Basic fibroblast growth factor (bFGF or FGF-2) is a pleiotropic growth factor that promotes growth of mesenchymal and epithelial cells, stimulates angiogenesis and neuroprotection. Moreover, exogenous bFGF by stimulating angiogenesis promotes healing of gastroduodenal ulcers and cardiac and brain injury. All these actions were demonstrated in regard to 18kDa bFGF isoform that is secreted by cells via an ER/Golgi-independent pathway and activates FGF receptors. However in some transformed and stressed cells and in some tissues (e.g. brain) the single copy bFGF gene encodes multiple gene products: 18kDa and also higher molecular weight (HMW) bFGF isoforms: ∼21 and ∼22kDa in rodents, and ∼22, ∼23 and ∼24kDa in humans. The biologic roles of these HMW bFGF isoforms in vivo remain unknown. In this study we demonstrated that in normal, uninjured gastric mucosa, bFGF is almost exclusively expressed as 18kDa isoform translated through a classical AUG (methionine) codon. In contrast, in injured gastric mucosa of rat, bFGF gene is preferentially translated to HMW bFGF isoforms through alternative CUG (leucine) initiation codon.
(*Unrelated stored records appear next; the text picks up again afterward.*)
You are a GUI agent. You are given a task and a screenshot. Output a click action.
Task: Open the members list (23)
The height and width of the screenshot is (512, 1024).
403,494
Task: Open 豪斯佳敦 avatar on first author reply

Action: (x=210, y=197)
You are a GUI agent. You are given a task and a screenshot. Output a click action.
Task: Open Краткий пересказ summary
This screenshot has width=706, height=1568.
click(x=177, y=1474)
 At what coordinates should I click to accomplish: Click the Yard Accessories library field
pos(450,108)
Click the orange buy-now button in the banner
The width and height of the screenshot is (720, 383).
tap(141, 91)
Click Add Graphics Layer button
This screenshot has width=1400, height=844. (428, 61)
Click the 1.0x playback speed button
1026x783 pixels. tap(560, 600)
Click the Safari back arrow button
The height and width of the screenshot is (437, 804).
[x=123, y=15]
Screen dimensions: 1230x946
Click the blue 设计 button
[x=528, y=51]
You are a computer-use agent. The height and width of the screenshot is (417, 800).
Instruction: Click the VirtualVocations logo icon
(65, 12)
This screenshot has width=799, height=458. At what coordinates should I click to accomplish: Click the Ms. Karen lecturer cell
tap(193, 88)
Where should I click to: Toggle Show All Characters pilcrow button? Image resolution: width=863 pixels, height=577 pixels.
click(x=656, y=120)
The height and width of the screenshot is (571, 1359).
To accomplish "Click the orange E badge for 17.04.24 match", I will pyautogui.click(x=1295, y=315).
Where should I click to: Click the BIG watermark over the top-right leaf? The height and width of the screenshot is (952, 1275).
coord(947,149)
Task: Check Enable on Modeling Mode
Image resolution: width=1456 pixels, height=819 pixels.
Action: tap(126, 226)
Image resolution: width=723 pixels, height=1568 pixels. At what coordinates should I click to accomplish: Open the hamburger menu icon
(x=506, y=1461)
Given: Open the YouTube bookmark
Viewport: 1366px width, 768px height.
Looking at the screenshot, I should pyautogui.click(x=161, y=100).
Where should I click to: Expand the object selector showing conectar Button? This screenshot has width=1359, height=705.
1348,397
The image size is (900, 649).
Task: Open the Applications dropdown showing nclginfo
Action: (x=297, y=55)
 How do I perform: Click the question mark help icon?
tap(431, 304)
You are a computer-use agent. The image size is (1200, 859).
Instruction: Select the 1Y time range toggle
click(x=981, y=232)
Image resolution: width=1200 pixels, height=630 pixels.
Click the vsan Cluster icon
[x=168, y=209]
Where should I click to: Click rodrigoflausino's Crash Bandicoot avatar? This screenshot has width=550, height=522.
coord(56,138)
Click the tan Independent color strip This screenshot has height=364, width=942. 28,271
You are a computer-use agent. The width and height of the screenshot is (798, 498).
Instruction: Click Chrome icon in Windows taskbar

Gastric mucosal injury caused in rats a significant increase in bFGF mRNA at 8 and 24h vs. normal mucosa and a significant increase in bFGF protein at 24–72h, mainly due to increased expression of ∼21 and ∼22kDa HMW bFGF isoforms. This is first demonstration that gastric mucosal injury and repair triggers local activation of bFGF gene with preferential translation of HMW bFGF isoforms through a non-canonical CUG codon. This study uncovered CUG-initiated HMW bFGF translation as a novel regulatory mechanism operating in vivo during gastric injury repair.